Von Wolfgang Janisch

Trostpreis - danach klang ein wenig. Am 17. Januar ließ das Bundesverfassungsgericht zwar den NPD-Verbotsantrag des Bundesrats scheitern, bot der Politik aber eine Kompensation an. Wenn, wie im Fall der NPD, eine Partei zwar "verfassungsfeindlich" sei, aber aus Mangel an Umsturzpotenzial nicht verboten werden könne - dann könnte man ihr wenigstens die staatliche Parteienfinanzierung streichen. Niemand konnte das höchstrichterliche Augenzwinkern übersehen: Dreht ihnen den Geldhahn zu, dann kommt ihr doch noch zum Ziel.

Ein Trostpreis? Das Gericht neigt eher nicht zur Vergabe kleiner Aufmerksamkeiten. Nein, das war kein Trostpreis. Der wie nebenbei ins Urteil eingeflochtene Hinweis, der "verfassungsändernde Gesetzgeber" könne den Finanzierungsentzug ja ins Grundgesetz schreiben, war nicht weniger als der absichtsvolle Anstoß zur Einführung eines "kleinen Parteiverbots" - zur finanziellen Austrocknung verfassungsfeindlicher Parteien.
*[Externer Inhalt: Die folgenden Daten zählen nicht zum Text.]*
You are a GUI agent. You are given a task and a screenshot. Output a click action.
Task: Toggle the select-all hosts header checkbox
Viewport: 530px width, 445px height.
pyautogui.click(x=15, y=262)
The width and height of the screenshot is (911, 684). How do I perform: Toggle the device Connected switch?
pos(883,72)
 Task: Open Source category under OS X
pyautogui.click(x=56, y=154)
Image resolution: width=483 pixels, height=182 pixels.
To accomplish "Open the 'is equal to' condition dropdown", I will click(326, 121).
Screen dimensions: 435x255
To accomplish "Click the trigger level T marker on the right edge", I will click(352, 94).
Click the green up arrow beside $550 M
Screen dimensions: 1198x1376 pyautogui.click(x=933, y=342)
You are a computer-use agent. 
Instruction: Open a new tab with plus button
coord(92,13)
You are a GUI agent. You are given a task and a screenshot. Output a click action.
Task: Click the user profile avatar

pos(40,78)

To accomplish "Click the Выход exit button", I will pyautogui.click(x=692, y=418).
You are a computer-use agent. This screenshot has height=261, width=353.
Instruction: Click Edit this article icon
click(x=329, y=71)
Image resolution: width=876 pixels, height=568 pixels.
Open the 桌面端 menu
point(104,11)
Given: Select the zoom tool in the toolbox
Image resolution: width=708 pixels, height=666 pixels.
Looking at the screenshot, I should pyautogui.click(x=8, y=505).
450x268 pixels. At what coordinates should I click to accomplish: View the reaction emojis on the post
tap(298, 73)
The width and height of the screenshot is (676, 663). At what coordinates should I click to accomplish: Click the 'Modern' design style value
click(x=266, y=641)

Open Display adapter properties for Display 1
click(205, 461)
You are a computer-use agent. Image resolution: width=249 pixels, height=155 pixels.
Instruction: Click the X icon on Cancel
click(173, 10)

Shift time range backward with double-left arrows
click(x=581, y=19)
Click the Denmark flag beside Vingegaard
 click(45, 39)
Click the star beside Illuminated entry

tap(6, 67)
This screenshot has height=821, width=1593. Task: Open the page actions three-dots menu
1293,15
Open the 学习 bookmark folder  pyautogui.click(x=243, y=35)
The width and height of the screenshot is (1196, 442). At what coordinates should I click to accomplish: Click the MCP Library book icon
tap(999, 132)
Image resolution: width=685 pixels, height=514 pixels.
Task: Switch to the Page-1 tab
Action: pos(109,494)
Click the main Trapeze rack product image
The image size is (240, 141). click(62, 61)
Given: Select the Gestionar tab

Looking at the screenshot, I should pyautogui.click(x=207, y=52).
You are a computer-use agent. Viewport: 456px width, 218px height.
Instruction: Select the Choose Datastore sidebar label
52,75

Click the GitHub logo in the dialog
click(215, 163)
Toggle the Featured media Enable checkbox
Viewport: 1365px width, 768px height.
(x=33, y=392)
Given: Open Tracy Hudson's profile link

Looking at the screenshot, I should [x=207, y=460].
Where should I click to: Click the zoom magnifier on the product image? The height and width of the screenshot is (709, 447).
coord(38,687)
Wie man Verfassungsfeinden den Geldhahn zudreht

Denn der Vorschlag aus Karlsruhe gehört zu jener Art von Angeboten, welche die Politik nicht ablehnen kann, will sie sich nicht um ihre Glaubwürdigkeit bringen. Das zeigt der Vorstoß des Bundesrats vom Freitag. Er regt eine entsprechende Grundgesetzänderung an. Was auch sonst, wo es doch der Bundesrat war, der die NPD verbieten wollte. Alle Diskussionen um ein NPD-Verbot endeten in den vergangenen Jahren stets mit demselben bitteren Seufzer: dass die auch noch Staatsgelder bekommen müssen! Nun, da das Bundesverfassungsgericht das Verdikt "verfassungsfeindlich" ausgesprochen hat, ist der politische Druck unwiderstehlich geworden, den Extremisten ans Geld zu gehen. Insofern ist der Vorstoß des Bundesrats konsequent. Wenn die NPD nach ihrer politischen Insolvenz auch finanziell pleitegeht - recht so. Juristisch ist das umsetzbar, wobei Bundesinnenminister Thomas de Maizière zu Recht zu verfassungsrechtlicher Sorgfalt mahnt. Man wird Regeln für ein kleines Parteiverbot schaffen müssen - unter der alleinigen Zuständigkeit des Verfassungsgerichts, alles andere würde dem hohen Rang der Parteienfreiheit nicht gerecht. Funktionieren könnte das Verfahren nach der Formel "Verfassungsfeindlichkeit minus Gefährdungspotenzial". Was man dazu braucht, steht im NPD-Urteil.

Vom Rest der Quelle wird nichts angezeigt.